Également pré-enregistré, le discours du président chinois Xi Jinping ne permettait pas de répondre directement à son homologue américain. Mais son ambassadeur à l’ONU Zhang Jun s’est chargé de «rejeter» de manière outrée ces «accusations infondées». «La Chine n’a pas l’intention d’entrer dans une guerre froide», a assuré le numéro un chinois dans son message, devant une vaste fresque de la Grande Muraille.

Sans citer les États-Unis, il a mis en garde contre «le piège d’un choc des civilisations», appelant à ne pas «politiser» la lutte contre le coronavirus et à «en finir avec la mentalité des blocs et des jeux à somme nulle». Mais il s’est surtout attardé sur une longue défense de sa gestion de la pandémie, se présentant même en exemple pour le reste du monde.

«Grande fracture»

Face à ce climat qui électrise les relations internationales, le secrétaire général de l’ONU Antonio Guterres avait lancé au préalable un avertissement inquiet contre une «grande fracture» entre les «deux plus grandes économies». «C’est une direction très dangereuse», a-t-il prévenu au sujet de la rivalité sino-américaine croissante. Le monde doit tout faire «pour éviter une nouvelle guerre froide», a-t-il martelé à la tribune d’un hémicycle clairsemé au siège de l’ONU à New York.
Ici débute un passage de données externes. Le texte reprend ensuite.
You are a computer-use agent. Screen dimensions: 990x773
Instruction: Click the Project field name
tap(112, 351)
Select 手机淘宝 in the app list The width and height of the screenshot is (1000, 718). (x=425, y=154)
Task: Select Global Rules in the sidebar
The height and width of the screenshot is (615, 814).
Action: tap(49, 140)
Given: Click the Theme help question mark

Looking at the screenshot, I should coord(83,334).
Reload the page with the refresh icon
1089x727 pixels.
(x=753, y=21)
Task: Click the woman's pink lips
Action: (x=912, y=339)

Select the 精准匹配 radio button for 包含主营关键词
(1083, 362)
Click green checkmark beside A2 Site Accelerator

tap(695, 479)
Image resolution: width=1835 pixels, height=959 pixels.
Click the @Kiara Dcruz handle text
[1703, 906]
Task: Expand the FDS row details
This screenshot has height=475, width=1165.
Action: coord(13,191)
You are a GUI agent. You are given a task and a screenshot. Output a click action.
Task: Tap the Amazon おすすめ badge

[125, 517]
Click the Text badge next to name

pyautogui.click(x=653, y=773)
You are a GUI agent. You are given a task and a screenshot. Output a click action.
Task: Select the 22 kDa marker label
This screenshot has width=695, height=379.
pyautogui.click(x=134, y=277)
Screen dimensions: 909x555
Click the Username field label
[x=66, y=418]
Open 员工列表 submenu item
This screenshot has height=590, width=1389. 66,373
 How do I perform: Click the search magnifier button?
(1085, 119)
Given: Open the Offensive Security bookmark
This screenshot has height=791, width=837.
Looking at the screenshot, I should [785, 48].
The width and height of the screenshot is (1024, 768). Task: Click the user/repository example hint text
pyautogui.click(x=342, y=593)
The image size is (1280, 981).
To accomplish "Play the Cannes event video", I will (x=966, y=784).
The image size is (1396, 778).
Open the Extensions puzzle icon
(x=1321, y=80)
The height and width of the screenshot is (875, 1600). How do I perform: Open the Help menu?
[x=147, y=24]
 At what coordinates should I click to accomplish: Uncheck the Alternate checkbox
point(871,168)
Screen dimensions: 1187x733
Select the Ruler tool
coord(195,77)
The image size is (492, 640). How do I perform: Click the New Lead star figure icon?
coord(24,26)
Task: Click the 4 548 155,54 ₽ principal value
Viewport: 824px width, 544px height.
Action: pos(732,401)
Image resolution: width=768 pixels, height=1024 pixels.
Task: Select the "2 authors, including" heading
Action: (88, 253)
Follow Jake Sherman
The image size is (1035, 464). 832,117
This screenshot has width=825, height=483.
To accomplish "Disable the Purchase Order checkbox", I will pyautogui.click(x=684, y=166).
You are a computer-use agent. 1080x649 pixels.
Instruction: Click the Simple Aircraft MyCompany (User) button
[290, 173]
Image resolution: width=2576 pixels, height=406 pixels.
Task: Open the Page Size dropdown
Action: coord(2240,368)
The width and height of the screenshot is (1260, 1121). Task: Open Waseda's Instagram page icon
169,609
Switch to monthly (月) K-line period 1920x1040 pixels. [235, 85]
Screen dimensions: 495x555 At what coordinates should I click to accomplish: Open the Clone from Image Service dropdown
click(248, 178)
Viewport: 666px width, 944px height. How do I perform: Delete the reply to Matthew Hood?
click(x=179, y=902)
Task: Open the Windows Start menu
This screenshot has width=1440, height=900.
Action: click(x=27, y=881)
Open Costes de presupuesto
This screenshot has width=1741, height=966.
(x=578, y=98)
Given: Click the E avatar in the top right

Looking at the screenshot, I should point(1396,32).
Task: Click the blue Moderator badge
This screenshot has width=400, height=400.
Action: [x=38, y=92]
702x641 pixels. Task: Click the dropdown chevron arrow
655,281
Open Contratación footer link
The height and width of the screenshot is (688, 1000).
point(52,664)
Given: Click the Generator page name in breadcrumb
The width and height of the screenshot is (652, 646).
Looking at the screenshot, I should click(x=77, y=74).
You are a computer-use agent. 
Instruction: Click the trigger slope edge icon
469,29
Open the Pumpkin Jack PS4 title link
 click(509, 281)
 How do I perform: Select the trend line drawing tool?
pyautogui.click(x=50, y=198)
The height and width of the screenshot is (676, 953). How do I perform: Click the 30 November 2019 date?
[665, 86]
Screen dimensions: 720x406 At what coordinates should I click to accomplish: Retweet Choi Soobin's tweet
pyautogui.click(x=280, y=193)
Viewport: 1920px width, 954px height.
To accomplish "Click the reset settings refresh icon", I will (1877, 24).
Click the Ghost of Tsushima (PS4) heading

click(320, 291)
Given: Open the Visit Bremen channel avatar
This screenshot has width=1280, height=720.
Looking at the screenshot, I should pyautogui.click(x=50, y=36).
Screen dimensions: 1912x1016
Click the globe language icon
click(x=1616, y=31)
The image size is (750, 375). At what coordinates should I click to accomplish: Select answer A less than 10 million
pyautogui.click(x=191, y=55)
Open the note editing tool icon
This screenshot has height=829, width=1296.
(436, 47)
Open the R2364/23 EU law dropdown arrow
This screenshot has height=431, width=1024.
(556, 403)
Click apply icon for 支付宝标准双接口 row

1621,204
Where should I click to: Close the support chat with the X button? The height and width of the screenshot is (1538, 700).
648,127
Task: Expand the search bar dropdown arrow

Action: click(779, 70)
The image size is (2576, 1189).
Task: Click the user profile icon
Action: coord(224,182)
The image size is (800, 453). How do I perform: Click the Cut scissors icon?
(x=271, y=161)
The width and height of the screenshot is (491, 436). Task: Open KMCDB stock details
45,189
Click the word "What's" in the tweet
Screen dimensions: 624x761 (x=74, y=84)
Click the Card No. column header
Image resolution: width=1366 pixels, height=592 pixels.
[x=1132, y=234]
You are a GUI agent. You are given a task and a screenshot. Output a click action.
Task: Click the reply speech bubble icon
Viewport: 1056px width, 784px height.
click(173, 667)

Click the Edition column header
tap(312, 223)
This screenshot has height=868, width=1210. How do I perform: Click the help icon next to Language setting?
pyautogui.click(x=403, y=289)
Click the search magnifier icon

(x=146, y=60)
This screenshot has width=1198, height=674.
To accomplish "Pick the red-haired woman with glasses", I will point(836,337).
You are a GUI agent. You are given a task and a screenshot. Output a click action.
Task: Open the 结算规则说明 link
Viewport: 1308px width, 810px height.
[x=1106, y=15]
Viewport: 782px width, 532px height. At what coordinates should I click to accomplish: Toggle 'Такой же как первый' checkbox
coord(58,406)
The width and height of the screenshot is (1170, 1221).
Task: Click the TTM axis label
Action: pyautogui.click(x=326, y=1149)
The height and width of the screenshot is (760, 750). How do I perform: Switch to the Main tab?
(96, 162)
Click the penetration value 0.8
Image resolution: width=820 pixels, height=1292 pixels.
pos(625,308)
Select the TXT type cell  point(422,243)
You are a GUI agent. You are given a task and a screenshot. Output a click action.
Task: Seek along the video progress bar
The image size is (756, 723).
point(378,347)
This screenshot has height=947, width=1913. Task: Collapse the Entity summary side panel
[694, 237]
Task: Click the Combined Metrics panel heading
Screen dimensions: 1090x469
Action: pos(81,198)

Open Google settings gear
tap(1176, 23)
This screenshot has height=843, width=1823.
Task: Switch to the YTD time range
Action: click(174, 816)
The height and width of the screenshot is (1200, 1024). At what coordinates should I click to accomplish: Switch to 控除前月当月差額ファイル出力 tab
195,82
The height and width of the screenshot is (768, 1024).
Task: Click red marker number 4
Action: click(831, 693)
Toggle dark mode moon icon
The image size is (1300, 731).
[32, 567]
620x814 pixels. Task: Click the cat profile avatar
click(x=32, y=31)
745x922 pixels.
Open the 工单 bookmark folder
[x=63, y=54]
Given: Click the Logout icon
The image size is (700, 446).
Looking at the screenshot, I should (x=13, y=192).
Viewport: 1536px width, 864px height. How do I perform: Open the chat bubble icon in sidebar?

Antonio Guterres a aussi réitéré son appel à un «cessez-le-feu mondial d’ici la fin de l’année», alors que les zones de conflit et de tensions restent nombreuses malgré l’urgence sanitaire. Sur ce front, le président turc Recep Tayyip Erdogan a donné quelques gages en appelant à un «dialogue sincère» pour résoudre le conflit qui oppose la Turquie à la Grèce et l’Union européenne en Méditerranée, tout en rejetant tout «harcèlement» visant Ankara.

Donald Trump s’est lui présenté en «faiseur de paix», une semaine après la signature à la Maison-Blanche d’accords historiques entre Israël et deux pays arabes du Golfe, les Émirats arabes unis et Bahreïn.